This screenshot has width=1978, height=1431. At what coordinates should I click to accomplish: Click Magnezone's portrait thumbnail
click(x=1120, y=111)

==

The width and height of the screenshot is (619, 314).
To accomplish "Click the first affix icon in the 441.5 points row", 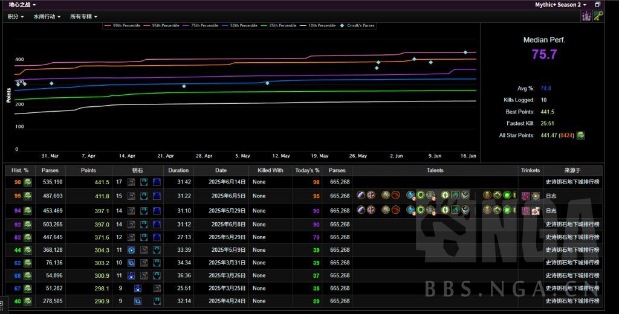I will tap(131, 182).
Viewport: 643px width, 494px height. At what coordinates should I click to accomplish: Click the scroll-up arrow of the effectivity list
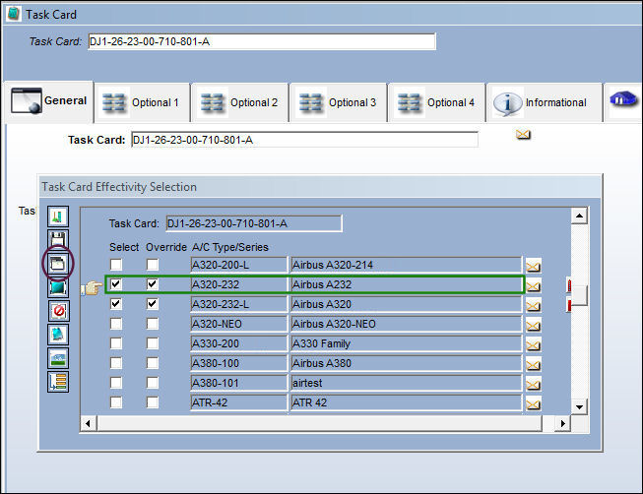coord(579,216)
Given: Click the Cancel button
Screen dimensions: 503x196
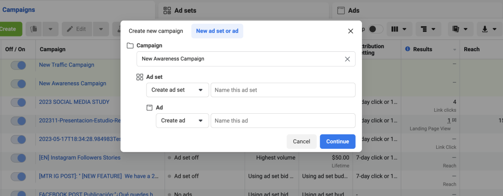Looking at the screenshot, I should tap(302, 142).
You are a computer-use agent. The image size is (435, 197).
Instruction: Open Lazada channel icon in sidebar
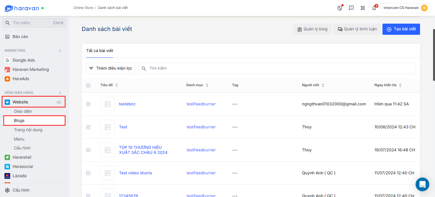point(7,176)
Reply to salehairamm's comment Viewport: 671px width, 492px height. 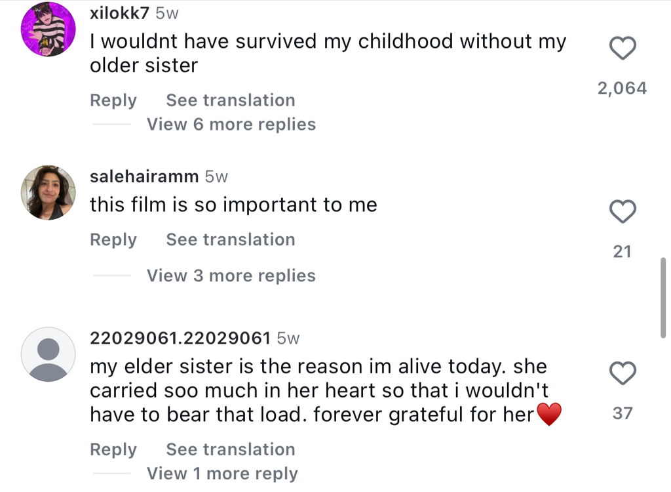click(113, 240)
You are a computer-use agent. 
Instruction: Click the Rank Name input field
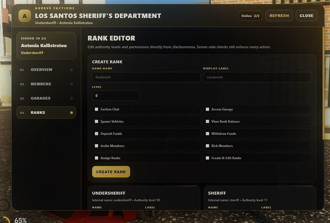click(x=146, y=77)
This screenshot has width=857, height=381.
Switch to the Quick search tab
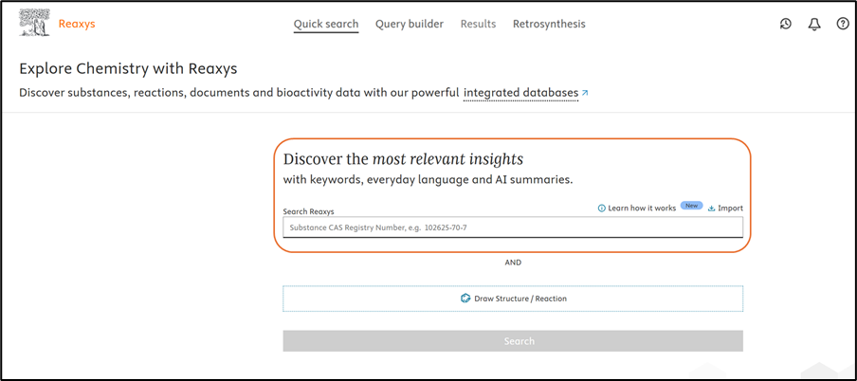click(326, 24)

Work required:
Would you output the lines above from the line holding "Viewport: 643px width, 494px" up to and including the line holding "Given: Click the Cancel button", exactly and only those, with no pictures?

Response area:
Viewport: 643px width, 494px height. At what coordinates should I click to accomplish: Click the scroll-up arrow of the effectivity list
coord(579,216)
Given: Click the Cancel button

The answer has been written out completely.